▶ **Problems to work on**:
A – In the chapter on the Nag Hammadi lost gospels, answer these:
(i) How many writings do the Nag Hammadi texts contain in total?
(ii) How many secret sayings does the Gospel of Thomas hold?
(iii) What do some scholars think about when the Gospel of Thomas was written?
B – How would you render this sentence from the chapter on the Nag Hammadi lost gospels in Spanish: "These were gospels no one had told you about."
C – Could you carry on the chapter about the Nag Hammadi lost gospels from its final sentence?

▶ **Selected passage**:
----

The Lost Gospels
Chapter Two - The Lost Gospel Club
Section 2 of 11
CHAPTER TWO
The Lost Gospel Club
IT DIDN’T TAKE long for scholars to realize they’d stumbled into something very weird.
The Nag Hammadi texts — 52 writings in total — weren’t copies of Matthew, Mark, Luke, or John. They weren’t even in the same category.
These were gospels no one had told you about. Ones that didn’t make the cut.
And they didn’t just offer different stories. They offered an entirely different worldview.
Let’s meet the club:
- The Gospel of Thomas
No miracles. No virgin birth. No crucifixion.
Just Jesus, speaking in riddles — 114 secret sayings.
No “believe in me.” Just “know yourself.”
Some scholars think it might predate the four canonical gospels.
Others think it’s heresy wrapped in a koan. - The Gospel of Philip
A wild ride through spiritual metaphors, symbolic unions, and a Jesus who speaks more like a mystic than a messiah.

----

▶ **Input data**:
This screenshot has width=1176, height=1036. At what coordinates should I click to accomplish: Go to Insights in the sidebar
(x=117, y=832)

----

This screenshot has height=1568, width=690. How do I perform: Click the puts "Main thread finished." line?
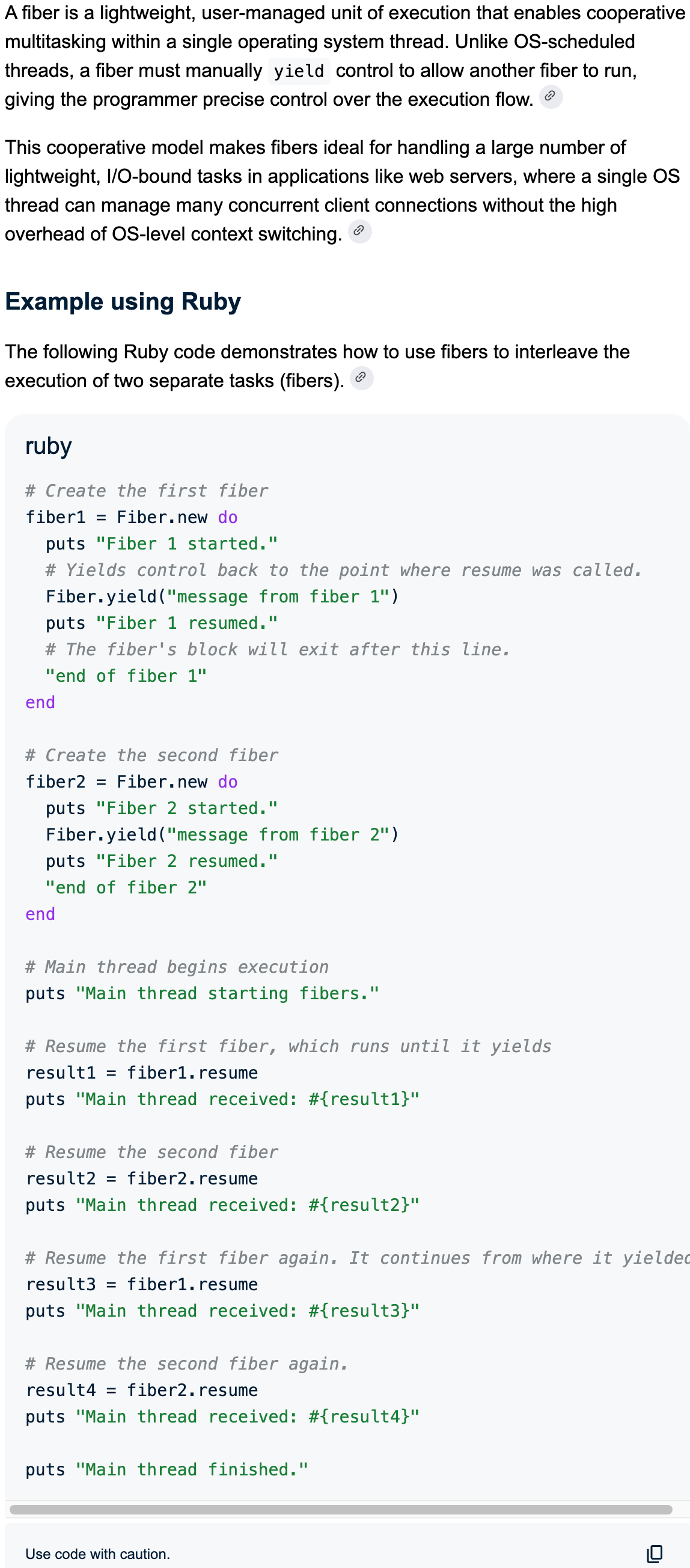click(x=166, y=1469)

----

▶ **Per-task answers**:
A –
(i) 52 writings.
(ii) 114 secret sayings.
(iii) They think it might predate the four canonical gospels.

B – Estos eran evangelios de los que nadie te había hablado.

C –
Oh — and it casually mentions Mary Magdalene as the one Jesus “loved more than the other disciples.”
But again, probably nothing. - The Gospel of Truth
Less “gospel,” more cosmic download.
Reads like a philosophical fever dream.
Talks about awakening from ignorance, false creation, and divine light trapped in matter.
Kinda sounds like if Plato, Buddha, and Alan Watts co-wrote a sermon. - The Gospel of Mary (Magdalene)
Mary isn’t weeping at the tomb.
She’s teaching the apostles, debating theology, and revealing deep spiritual truths.
Peter’s not thrilled about it.
“Are we really supposed to listen to her?” he asks.
The answer is… well, let’s just say the early Church didn’t keep that page.
But it wasn’t just the gospels. The Nag Hammadi library also included:
- Apocalypses (like James, Paul, and Adam)
- Dialogues with the Savior
- Secret Books of John
- And creation myths that read like reverse Genesis on DMT
These weren’t minor edits to the Christian story.
They were entirely different blueprints.
What united them?
A belief in gnosis — direct, experiential knowledge of the divine.
Not faith. Not obedience.
Knowledge. Inner awakening.
And behind it all: a suspicion that the world we see… might be a lie.
Naturally, this didn’t go over well with the folks building cathedrals, writing creeds, and deciding who got to speak for God.
So these books disappeared.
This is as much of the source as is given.